= Exercise objective =
Somewhere below is a line with "Open the 2 Shopping Lists dropdown" and, later, a line with "Given: Open the help question"; repeat those two lines and all the lines between them, exactly as they are.

= Entries provided =
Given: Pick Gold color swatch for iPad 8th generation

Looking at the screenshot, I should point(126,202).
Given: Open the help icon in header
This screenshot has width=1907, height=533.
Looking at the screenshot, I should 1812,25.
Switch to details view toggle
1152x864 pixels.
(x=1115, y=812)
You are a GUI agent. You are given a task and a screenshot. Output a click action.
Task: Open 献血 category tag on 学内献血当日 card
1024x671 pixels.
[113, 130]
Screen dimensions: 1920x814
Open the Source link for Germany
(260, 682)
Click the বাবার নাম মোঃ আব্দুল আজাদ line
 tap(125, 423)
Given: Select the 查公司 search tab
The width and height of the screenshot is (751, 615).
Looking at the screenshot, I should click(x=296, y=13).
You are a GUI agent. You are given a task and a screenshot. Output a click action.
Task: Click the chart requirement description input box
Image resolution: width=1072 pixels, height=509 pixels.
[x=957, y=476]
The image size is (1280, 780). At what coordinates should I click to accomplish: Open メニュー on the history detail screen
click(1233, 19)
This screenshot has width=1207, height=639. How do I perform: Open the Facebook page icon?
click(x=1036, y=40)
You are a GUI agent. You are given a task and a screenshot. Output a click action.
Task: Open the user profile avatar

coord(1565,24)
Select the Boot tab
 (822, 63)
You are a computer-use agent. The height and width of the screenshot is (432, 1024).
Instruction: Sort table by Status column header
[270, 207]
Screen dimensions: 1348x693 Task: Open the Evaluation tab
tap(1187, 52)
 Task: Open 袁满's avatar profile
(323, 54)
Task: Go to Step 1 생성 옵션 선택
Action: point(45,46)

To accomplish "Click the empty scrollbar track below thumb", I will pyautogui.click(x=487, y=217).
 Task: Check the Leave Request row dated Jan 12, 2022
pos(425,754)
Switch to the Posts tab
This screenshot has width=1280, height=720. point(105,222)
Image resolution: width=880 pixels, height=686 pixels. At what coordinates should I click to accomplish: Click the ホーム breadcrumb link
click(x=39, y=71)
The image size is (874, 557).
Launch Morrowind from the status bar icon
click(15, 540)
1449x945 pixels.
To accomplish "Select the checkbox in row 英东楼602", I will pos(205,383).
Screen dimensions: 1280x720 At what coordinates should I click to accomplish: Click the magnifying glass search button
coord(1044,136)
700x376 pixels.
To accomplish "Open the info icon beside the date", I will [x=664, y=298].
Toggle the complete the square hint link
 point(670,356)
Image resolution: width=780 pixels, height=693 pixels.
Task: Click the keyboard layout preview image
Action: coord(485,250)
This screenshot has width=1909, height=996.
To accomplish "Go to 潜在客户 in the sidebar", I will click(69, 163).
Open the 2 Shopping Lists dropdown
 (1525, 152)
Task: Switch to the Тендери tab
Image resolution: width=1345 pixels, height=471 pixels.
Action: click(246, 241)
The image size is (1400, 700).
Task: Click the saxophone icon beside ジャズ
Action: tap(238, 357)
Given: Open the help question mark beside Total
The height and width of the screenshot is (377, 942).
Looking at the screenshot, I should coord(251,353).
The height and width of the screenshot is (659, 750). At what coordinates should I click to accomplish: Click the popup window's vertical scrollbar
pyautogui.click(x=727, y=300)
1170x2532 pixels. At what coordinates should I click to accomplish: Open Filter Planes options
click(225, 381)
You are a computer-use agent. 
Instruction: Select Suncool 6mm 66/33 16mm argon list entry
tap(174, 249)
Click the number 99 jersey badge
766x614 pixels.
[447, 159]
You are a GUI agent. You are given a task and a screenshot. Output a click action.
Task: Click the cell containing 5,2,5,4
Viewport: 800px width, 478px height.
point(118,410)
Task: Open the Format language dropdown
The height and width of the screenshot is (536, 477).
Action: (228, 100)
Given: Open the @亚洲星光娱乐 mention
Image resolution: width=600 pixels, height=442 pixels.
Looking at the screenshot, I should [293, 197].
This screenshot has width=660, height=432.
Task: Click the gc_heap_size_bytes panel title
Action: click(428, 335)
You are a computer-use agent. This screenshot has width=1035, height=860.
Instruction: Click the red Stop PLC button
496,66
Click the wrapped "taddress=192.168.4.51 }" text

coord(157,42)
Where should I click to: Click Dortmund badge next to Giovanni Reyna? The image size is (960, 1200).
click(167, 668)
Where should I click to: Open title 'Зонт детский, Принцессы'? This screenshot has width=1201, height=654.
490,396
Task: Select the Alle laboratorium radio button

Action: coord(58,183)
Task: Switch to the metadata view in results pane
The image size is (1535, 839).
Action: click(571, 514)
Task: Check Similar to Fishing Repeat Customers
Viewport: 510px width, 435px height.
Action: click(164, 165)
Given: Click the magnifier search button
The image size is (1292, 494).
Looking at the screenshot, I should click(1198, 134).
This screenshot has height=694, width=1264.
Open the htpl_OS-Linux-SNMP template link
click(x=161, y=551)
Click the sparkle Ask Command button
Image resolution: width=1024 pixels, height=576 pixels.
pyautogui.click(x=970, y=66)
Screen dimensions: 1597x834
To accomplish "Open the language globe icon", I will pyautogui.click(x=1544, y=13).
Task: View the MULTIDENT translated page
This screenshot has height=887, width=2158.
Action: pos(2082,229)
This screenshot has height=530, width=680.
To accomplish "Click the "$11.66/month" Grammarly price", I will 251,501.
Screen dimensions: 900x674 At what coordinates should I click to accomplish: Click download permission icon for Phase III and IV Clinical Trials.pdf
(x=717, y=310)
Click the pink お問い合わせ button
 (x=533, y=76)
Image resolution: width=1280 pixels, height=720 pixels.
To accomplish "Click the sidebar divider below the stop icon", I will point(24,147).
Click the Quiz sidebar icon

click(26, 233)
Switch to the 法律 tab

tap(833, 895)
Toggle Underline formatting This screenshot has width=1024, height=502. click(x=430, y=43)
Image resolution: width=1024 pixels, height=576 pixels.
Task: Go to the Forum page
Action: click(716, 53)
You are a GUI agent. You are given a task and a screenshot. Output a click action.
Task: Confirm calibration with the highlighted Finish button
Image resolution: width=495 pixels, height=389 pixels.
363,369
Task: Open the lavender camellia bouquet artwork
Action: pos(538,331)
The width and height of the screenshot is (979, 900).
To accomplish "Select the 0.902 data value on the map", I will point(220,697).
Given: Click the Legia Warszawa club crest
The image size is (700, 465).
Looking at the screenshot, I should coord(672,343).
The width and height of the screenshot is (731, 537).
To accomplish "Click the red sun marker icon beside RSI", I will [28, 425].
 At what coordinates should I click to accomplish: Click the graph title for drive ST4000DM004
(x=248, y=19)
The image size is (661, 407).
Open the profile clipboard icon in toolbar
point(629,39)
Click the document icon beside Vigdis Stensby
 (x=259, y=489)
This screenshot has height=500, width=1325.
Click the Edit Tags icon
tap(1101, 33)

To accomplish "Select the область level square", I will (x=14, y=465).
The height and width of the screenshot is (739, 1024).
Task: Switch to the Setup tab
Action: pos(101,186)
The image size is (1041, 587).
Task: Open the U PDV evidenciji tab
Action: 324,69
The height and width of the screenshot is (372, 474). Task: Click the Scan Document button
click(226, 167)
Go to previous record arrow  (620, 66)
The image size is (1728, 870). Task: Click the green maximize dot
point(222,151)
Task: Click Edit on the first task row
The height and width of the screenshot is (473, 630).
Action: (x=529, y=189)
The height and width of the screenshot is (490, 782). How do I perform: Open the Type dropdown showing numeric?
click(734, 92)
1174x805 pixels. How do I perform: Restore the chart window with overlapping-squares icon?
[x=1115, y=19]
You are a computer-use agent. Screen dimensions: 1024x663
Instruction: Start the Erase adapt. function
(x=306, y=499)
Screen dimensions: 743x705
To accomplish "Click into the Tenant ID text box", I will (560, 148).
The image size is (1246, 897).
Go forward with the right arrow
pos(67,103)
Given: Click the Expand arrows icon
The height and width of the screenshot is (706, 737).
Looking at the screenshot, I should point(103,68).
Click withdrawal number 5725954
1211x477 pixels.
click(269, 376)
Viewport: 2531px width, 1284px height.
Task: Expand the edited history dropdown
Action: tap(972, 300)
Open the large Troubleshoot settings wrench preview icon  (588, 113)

= Exercise output =
Open the 2 Shopping Lists dropdown
 (1525, 152)
Task: Switch to the Тендери tab
Image resolution: width=1345 pixels, height=471 pixels.
Action: click(246, 241)
The image size is (1400, 700).
Task: Click the saxophone icon beside ジャズ
Action: tap(238, 357)
Given: Open the help question mark beside Total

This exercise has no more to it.